# Mississippi Grind - Blu-ray Review



## Mike Edwards (Mar 10, 2011)

[img]http://www.hometheatershack.com/gallery/file.php?n=60442[/img] 
*Title: Mississippi Grind* 

*Movie:* :3.5stars:
*Video:* :4stars:
*Audio:* :4stars: 
*Extras:* :1.5stars: 

*HTS Overall Score:*73




[img]http://www.hometheatershack.com/gallery/file.php?n=60402[/img]*Summary*
I haven’t seen a good gambling movie in quite some time, and usually stick to the more gambling heist type of films like “Ocean’s 11” and the like. However, I had heard good things about “Mississippi Grind” from the film grapevine and decided to give it a try. I even decided NOT to watch the trailer as I’ve been rather disappointed with how modern trailers completely spoil a movie with too much information.
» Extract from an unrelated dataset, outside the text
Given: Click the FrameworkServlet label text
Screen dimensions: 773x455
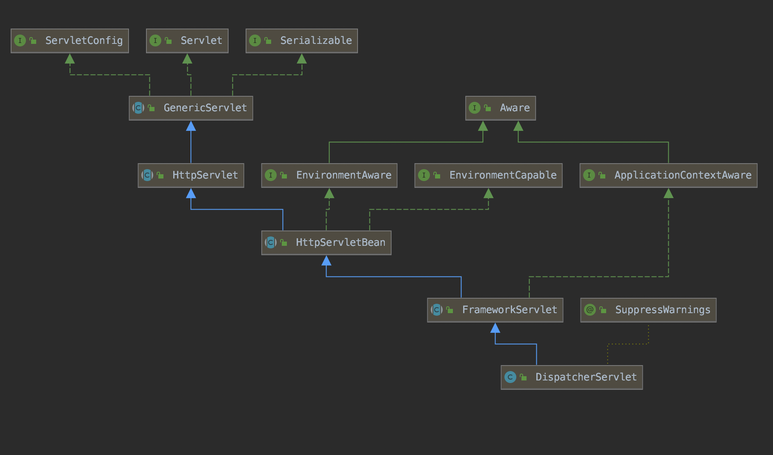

So your trusty movie critic went in as blind as a bat, and despite having very few preconceived notions I was still rather surprised at how different the movie felt from what my brain had conjured up. Instead of a slick and polished gambling movie about going from rags to riches, we have a rough and depressingly realistic look at two men who have issues with gambling and their winding trip down the Mississippi, for better or for worse.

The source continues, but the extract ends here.